Too many Philadelphia youth are disconnected from school and work at a crucial juncture in their lives, a Drexel study found.

_Neeta Fogg

Fogg is a labor economist in Drexel’s Center for Labor Markets and Policy in the School of Education.

One in four people in Philadelphia between the ages of 18 and 24 are “disconnected” from the labor market — neither employed nor in school — according to a recent study from Drexel’s Center for Labor Markets and Policy. Nationally, the rate of disconnected youth was just 17.7 percent.

“These numbers are extraordinarily high,” says Paul Harrington, who is director of Drexel’s Center for Labor Markets and Policy in the School of Education and co-author of the report with Neeta Fog, a labor economist in the center. “Disconnected youth are disengaged from school and work, both of which are considered ‘human capital’ building activities that add to the long-term productive abilities of individuals.”

The study used the most recent three years (2011–2013) of American Community Survey data to measure the size of the disconnected 18- to 24-year-old population in the city and the surrounding suburbs. The researchers compared basic measures of the development of human capital traits for disconnected young adults and their connected counterparts including education, labor force attachment and prior work experience.

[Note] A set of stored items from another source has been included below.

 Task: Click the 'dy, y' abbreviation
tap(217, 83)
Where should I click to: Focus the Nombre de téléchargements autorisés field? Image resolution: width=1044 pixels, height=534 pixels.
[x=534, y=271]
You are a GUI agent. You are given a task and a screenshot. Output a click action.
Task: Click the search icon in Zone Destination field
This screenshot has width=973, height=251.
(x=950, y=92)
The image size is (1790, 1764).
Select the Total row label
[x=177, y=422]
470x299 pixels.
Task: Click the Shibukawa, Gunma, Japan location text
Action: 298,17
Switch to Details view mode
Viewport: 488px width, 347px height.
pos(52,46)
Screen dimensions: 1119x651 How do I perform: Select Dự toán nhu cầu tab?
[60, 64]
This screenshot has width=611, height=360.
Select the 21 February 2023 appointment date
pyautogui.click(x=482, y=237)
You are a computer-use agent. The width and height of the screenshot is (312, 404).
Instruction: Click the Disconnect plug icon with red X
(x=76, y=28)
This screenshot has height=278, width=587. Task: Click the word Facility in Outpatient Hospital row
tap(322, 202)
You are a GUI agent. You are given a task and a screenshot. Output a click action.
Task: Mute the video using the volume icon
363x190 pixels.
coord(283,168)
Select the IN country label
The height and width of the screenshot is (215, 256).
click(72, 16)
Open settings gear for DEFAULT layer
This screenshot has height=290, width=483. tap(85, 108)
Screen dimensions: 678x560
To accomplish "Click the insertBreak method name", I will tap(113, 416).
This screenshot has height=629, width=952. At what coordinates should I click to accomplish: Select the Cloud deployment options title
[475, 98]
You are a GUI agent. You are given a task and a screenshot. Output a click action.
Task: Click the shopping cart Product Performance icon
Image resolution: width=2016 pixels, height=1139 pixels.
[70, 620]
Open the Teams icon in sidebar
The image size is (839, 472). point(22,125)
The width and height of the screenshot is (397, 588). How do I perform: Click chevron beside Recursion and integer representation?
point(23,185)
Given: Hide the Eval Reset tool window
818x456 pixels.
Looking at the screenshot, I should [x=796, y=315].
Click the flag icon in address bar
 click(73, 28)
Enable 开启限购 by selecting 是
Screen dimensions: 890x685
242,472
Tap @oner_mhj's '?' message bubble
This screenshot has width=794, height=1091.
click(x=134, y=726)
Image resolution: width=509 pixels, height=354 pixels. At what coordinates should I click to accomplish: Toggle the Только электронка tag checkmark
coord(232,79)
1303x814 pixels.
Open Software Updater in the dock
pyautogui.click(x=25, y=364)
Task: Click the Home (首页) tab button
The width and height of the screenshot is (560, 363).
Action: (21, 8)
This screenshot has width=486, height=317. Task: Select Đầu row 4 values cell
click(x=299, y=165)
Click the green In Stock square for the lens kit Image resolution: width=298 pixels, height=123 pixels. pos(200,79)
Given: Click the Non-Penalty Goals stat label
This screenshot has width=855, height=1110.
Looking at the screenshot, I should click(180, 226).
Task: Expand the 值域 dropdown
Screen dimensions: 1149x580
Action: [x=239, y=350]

Within the city, disconnection rates were as high as 38 percent in East Philadelphia and 29 percent in North Philadelphia. The Center City area was the exception with a disconnection rate of just 10 percent.

Males were more likely than females to be unemployed and out of school at 28.5 percent versus 22.7 percent.

So, if these young people aren’t in school or at work, where are they?

They are “essentially idle,” the report states, “at a time in their lives when most young people are intensely investing in the development of their long-term productive abilities and simultaneously making key career and life decisions that will impact the quality of their lives and the lives of their children for decades.”